» **Document segment**:
====================
As provided in the Trust Agreement and subject to certain
limitations therein set forth, this Certificate is exchangeable for a new
Certificate of the same Class in the same denomination. No service charge will
be made for any such registration of transfer or exchange, but the Trustee may
require payment of a sum sufficient to cover any tax or other governmental
charge that may be imposed in connection with any transfer or exchange of
Certificates.
The Depositor, the Trustee, the Custodian and the Certificate
Registrar and any agent of the Depositor, the Trustee, the Custodian or the
Certificate Registrar may treat the Person in whose name this Certificate is
registered as the owner hereof for all purposes, and none of the Depositor, the
Trustee, the Custodian, the Certificate Registrar or any such agent shall be
affected by notice to the contrary.
The obligations created by the Trust Agreement will terminate upon
payment to the Certificateholders of all amounts held in the Collection Accounts
and the Certificate Account required to be paid to the Certificateholders
pursuant to the Trust Agreement, following the earlier of: (i) the final payment
or other liquidation (or any advance with respect thereto) of the last Mortgage
Loan remaining in the Trust or the disposition of all property acquired upon
foreclosure of any such Mortgage Loan and (ii) the repurchase of all the assets
of the Trust by a Servicer or the Depositor, in accordance with the Trust
Agreement when the aggregate Scheduled Principal Balance of the Mortgage Loans
equals 10% or less of the aggregate Scheduled Principal Balance of the Mortgage
Loans as of the Cut-Off Date. Written notice of termination will be given to
each Certificateholder, and the final distribution will be made only upon
surrender and cancellation of the Certificates at an office or agency appointed
by the Trustee which will be specified in the notice of termination.
Any such repurchase of Mortgage Loans and property acquired in
respect of the Mortgage Loans shall be made at the Termination Price.
====================
» **Given data**:
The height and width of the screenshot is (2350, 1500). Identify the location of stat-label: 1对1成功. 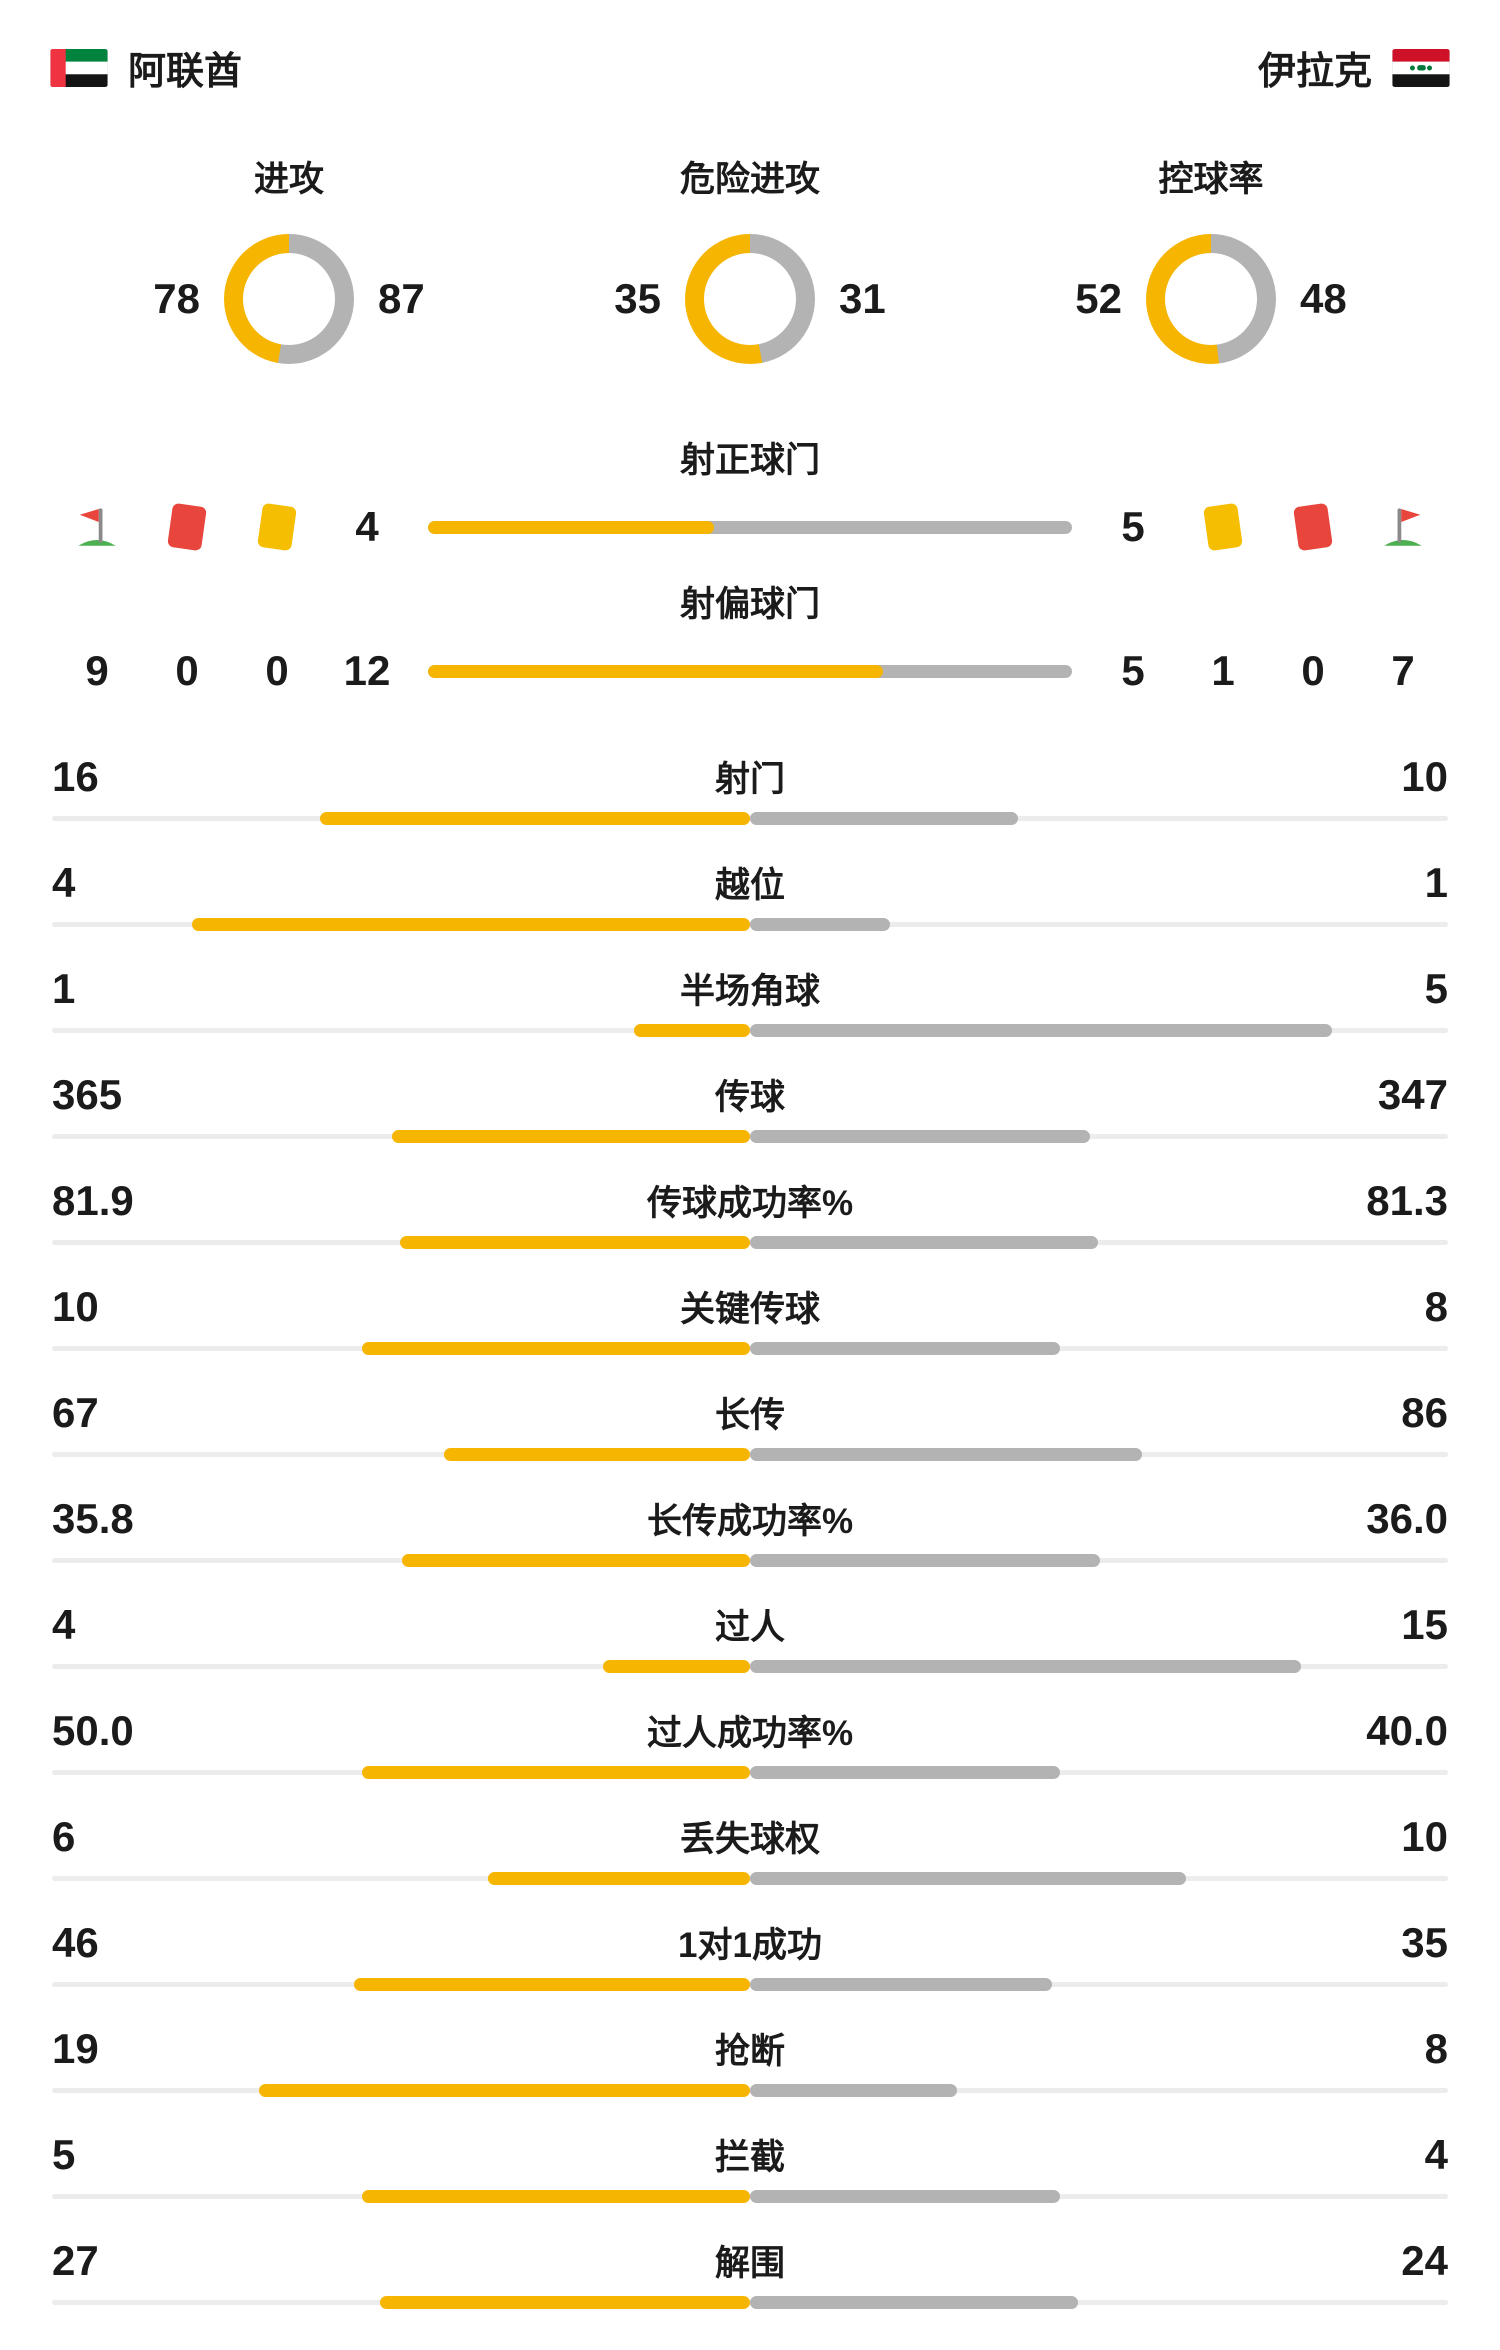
====================
» **Assignment**:
Retype the passage of the certificate terms document from "As provided in" to "to the contrary.", with its wording unchanged.

» **Written solution**:
As provided in the Trust Agreement and subject to certain
limitations therein set forth, this Certificate is exchangeable for a new
Certificate of the same Class in the same denomination. No service charge will
be made for any such registration of transfer or exchange, but the Trustee may
require payment of a sum sufficient to cover any tax or other governmental
charge that may be imposed in connection with any transfer or exchange of
Certificates.
The Depositor, the Trustee, the Custodian and the Certificate
Registrar and any agent of the Depositor, the Trustee, the Custodian or the
Certificate Registrar may treat the Person in whose name this Certificate is
registered as the owner hereof for all purposes, and none of the Depositor, the
Trustee, the Custodian, the Certificate Registrar or any such agent shall be
affected by notice to the contrary.